It's Happening: With Hundreds of Animals in Tow, Dan Riggs Goes Above and Beyond

By Julie Perine on October 15, 2017 from It’s Happening via Connect-Bridgeport.com

Dan Riggs has towed thousands of vehicles.
 
He’s also transported quite a few dogs, cats, exotic birds and even show horses.
 
When there is a vehicle accident or breakdown, Riggs receives calls for his services. If the vehicle is inoperable, it many times needs to be towed and there are sometimes pets inside those cars.
 
“It happens more often than you might think. Over the years, there has been about every kind of animal,” said the owner of Dan Riggs Towing.
 
During recent Hurricane Irma, a Florida resident was traveling north, seeking refuge from the approaching storm. He ended up crashing his vehicle on I-79 and Riggs ended up kitten sitting.
 
“He had left his place, grabbing a bag of clothes and his kitten,” Riggs said. “He was near Lost Creek when he fell asleep and hit a bridge. It was a pretty bad wreck.”
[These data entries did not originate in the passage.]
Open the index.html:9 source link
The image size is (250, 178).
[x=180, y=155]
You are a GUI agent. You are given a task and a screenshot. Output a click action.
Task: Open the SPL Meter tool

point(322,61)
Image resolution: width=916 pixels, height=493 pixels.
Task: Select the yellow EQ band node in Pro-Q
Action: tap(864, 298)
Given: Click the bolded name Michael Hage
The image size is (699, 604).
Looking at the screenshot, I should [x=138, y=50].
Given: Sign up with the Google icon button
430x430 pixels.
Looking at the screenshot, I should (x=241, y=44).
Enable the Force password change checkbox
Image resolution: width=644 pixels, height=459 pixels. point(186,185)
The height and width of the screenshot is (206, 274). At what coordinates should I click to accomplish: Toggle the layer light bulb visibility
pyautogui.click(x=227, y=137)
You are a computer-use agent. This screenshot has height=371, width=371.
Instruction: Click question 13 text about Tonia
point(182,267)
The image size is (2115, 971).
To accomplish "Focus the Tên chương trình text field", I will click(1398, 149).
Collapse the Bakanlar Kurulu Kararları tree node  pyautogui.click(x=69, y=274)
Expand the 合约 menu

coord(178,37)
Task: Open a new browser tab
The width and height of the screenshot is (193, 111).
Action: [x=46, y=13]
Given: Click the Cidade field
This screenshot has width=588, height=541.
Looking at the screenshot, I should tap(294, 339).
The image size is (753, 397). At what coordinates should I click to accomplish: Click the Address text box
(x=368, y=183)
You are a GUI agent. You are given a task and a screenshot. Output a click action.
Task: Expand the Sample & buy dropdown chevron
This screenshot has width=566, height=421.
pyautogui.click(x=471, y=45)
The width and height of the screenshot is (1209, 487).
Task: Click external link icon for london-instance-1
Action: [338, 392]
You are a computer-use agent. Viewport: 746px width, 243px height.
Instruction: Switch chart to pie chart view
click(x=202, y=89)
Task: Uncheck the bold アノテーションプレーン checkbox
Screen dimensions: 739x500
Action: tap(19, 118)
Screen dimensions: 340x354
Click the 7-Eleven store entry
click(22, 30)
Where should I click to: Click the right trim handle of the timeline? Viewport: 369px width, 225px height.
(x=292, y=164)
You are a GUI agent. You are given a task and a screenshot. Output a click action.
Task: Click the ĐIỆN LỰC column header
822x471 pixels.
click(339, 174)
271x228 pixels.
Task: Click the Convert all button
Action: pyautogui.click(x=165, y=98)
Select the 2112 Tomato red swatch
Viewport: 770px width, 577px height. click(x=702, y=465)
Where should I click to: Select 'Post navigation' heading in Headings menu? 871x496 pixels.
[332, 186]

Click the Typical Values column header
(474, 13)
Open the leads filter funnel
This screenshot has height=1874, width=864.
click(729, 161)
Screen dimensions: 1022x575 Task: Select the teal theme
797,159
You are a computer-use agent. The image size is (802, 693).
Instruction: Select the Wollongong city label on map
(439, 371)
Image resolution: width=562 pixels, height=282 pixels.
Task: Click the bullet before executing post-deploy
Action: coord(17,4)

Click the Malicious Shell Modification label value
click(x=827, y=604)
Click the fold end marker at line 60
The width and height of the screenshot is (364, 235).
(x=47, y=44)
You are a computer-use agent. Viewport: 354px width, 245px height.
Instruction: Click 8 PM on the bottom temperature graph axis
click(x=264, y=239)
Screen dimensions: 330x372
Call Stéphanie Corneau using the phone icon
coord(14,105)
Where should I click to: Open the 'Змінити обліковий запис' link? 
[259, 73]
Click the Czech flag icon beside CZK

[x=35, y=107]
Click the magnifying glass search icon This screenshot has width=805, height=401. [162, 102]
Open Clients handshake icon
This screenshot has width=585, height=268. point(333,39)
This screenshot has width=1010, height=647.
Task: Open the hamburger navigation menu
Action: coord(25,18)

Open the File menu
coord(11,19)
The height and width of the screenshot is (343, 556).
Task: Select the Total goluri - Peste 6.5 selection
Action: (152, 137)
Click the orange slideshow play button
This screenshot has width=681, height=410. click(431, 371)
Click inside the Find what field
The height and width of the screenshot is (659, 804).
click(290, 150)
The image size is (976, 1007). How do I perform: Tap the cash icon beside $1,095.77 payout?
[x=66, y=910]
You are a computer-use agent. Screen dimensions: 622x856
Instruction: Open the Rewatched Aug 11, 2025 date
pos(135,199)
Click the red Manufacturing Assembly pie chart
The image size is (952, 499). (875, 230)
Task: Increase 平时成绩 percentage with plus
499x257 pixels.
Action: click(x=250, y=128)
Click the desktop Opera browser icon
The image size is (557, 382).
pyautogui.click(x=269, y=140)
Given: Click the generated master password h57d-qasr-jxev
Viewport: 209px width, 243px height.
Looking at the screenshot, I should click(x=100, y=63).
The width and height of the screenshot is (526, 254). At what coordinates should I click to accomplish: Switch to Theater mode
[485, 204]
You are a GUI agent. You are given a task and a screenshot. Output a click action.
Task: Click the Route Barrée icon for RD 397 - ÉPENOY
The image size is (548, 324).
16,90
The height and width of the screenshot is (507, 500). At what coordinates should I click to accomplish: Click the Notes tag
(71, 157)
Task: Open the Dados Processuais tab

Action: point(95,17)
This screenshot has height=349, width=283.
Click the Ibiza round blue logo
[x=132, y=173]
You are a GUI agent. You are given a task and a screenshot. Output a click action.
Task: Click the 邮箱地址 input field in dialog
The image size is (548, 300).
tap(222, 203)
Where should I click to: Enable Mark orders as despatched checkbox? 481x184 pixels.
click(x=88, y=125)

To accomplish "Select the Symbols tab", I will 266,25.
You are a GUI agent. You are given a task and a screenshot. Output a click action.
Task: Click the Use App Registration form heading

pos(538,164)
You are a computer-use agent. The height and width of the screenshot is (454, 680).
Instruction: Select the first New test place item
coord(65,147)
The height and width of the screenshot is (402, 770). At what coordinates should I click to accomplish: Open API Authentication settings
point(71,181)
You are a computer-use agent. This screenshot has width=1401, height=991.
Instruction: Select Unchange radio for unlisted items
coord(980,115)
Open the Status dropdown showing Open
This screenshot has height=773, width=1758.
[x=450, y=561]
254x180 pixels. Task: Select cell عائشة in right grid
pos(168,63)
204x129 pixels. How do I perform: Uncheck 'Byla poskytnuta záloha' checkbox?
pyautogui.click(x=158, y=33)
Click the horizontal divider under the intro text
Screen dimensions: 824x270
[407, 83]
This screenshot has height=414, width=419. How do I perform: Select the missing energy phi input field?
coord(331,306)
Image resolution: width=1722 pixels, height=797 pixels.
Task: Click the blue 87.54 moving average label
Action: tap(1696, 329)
The car had to be towed and the driver, who was uninjured, needed transportation for the remainder of his trip.
 
“I took him to Enterprise to get a rental car and he asked if I could watch his cat. He said she wouldn’t bother me, but the next thing I knew, she was all over the dashboard,” Riggs said. “It was an entertaining 30 minutes.”
Another recent incident involved a call from an out-of-state traveler who had a flat tire. When Riggs arrived, he found not only a Porsche, but also a pooch.
 
“He was from Erie, Pa. and had gone to a Porsche show in Canaan Valley,” Riggs said. “On the way back, he had a flat and he had his ‘best friend’ with him.”
 
The driver asked Riggs if he would give him a ride to a local parts store so he could purchase a socket.
 
“He asked if I could watch his dog for a few moments,” said Riggs, who found himself eye to eye with his new canine friend, who at first was nervous, but settled down. He even posed for a picture.
 
Several years ago, Riggs was called to the scene of a truck pulling a trailer that had lost a wheel bearing.
 
“The trailer had a horse in it and we had no way to transport the horse, so we put the trailer – with the horse in it - on our flat bed, took the horse to a safe haven and unloaded it,” he said. “Then we took the trailer to get it repaired.”
 
The horse weighed as much as a car and was worth more than many people’s homes, said Riggs, adding that it was a little shook-up over the experience.
 
Then there were the exotic birds – three of them – which Riggs encountered when a traveler encountered vehicle dysfunction.
 
“That time, the birds just stayed in the car. They were minor repairs and we got her on her way,” Riggs said.
 
Riggs also once was called to a rollover collision on Meadowbrook Road.
 
“When we got there, there was a dog inside. You could tell he was really scared and he was all tangled up in his leash and the debris that was all over the inside of the truck,” Riggs said. “We didn’t want to roll the car over on its wheels without getting the dog out. We could tell he was injured, but didn’t want him to get more injured. We got him unraveled and out of the truck.”
 
He also once had to put on welding gloves to pull a cat out from under a brake pedal.
 
“Every time we hit the brake, the cat squealed,” he said. “I had to pull it out from under the dashboard.”
 
Riggs said he could go on and on with hundreds of stories involving animals. But for him, it’s just another day on the job.
 
“I keep hauling all these animals and there’s no fee for this,” he said. “But over the years, I’ve tried to take care of travelers. You have to think that you could be traveling somewhere and you would want the same service.”
 
Just this week, Riggs Towing did some rabbit sitting.
 
“But that wasn’t a tow. We were babysitting in the garage,” Riggs said.
 
As the story goes, an elderly woman had purchased the bunny for a pet, but decided she couldn’t care for it. Her neighbor brought it to the garage, hoping one of Riggs’ guys would adopt it. And that is what happened. In the meantime, Riggs and his coworkers had a lop-eared visitor.